I laughed out loud, a scattering of sound. The thought of Heirik bewitching me was somehow funny.
Then I thought of the ravine and what had happened there the first time Heirik and I were ever alone together. He’d walked toward me with such intensity, and I’d backed away in fear, yet by the time we climbed the hill back home, I was lost in love. Even without my knowing it. I thought of how he’d taken me to the woods and I’d been thoroughly seduced. Not far from here, he had first called me Litla. I suddenly felt my love for Heirik as if it were a live thing. An animal, not far away, watching me and what I’d just done with Brosa.
I breathed deeply of the green and brown smells of night, and I had no answer. I leaned back into the stout wall, and Brosa snuggled into my lap, and we did fall asleep, for a while.
Little bits of sticks and grass stuck everywhere in our clothes and hair. We stood outside the door of the house and I dusted off Brosa’s shoulders. I ran my fingers through his beard and the hair that fell around his face. He inhaled deeply and held his breath for a moment.
“Careful, Woman.” He stopped my hand and held it to his cheek. “You’ll find yourself up against a wall again.” He grinned and picked a twig from my hair.
He confused my heart, messed it all up. Admitting he didn’t love me, knowing I would never replace his wife, but still insisting on marrying me. And playfully offering to take me like animals against this grassy hou
se.
“You and I are over,” I told him with a smile, a kind but insistent hand against his chest, pushing him away.
“Turn around,” he told me. “Put your hands on the house.”
The sod was cool and yielding under my hands. He brushed me down, starting at the nape of my neck. He stopped along the way to pick out debris. The scratchy wool dress attracted every kind of grass, twig or bit of dirt. When he reached the curve of my buttocks, he brushed a little slower, easier, cupping me in one hand, and I swore I wouldn’t let anything start again.
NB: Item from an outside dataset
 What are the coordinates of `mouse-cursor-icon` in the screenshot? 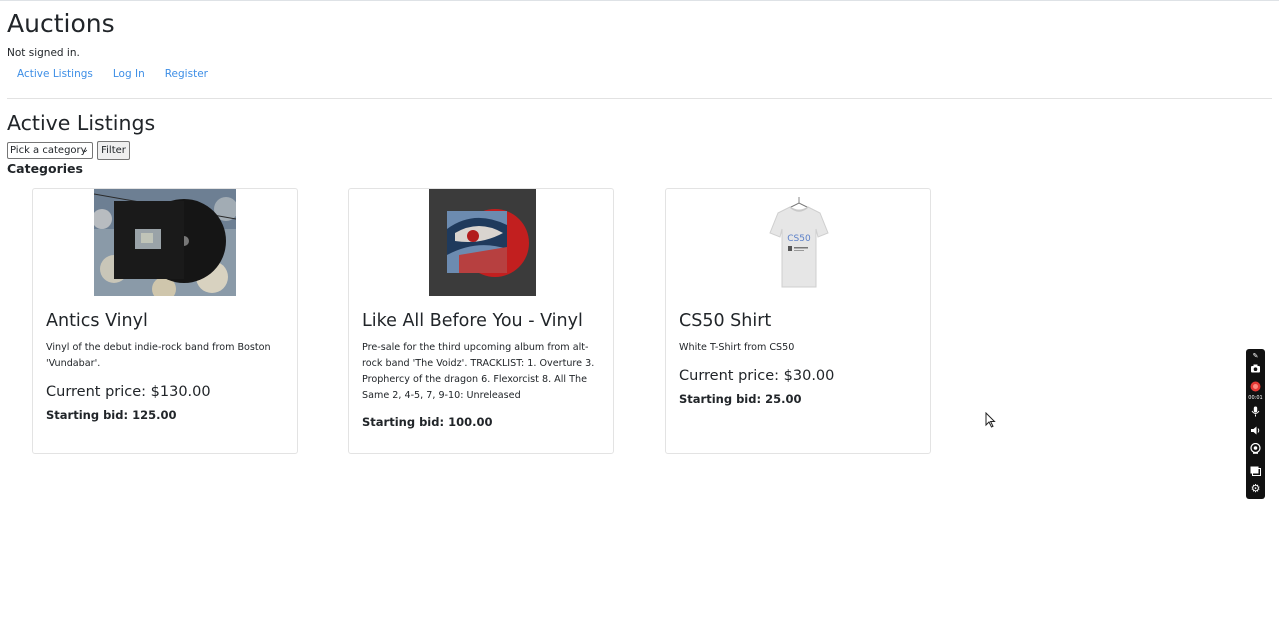 It's located at (990, 422).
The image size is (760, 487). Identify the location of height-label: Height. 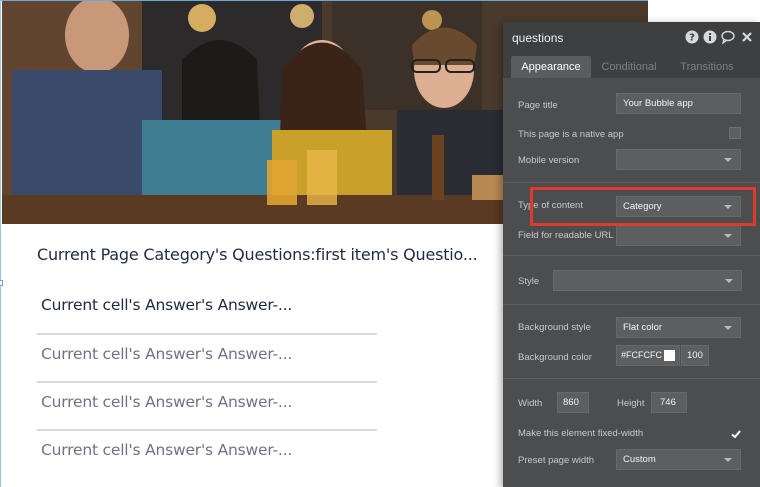
(631, 404).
Then he smacked me good and declared me fit to go inside. I turned, put my hands against his chest to laughingly push him away, and he grabbed the back of my head. He kissed my forehead. Sweet and familiar, like an old married couple, I thought, and then shivered.
“It’s a little cold, já?” A word for triflingly chilly, nothing at all to speak of. I felt it come from deep in his chest, where my palm rested. “We can go in.”
“Just a second.” I wanted to count every star, say goodnight to every one, before going back inside to smoke and body odor and my sad little bed where I dreamt of other, different futures.
The air moved, clear and delicious around us. I looked back at the sweep of the spring night sky, and there came three girls out of the dark, as though they’d sprung like land spirits from the cool valley. Dalla, Thora, Svana having a walk before bedtime. I wasn’t sure how much they’d seen of our affectionate grooming, but they surely found Brosa and me in an embrace. I felt caught, guilty for enjoying him. It wasn’t right to enjoy him.
He let me go so he could hold the door with exaggerated gallantry, winking at Dalla. Hár’s daughters smiled sweetly as they went by. When Svana passed into the house, though, her eyes burned inside a cold and lovely face.
Lotta turned four years old.
On her day, she sat cross-legged in the grass, and we did her hair in spirals and a flower crown. She bent over obediently, staring into the heart of a plucked flower the color of an egg yoke. Lotta offered her ash blond hair to Betta to comb, and it fell all around, slippery straight, so silky, it kept escaping from Betta’s fingers. And Betta, whose bony hands were always competent and sure, kept dropping and losing the strands. She swore under her breath. A bitter, perfect compound phrase somewhat like shaggy-headed skirt chaser. She sounded a lot like Hár, and I smiled but hid it from her.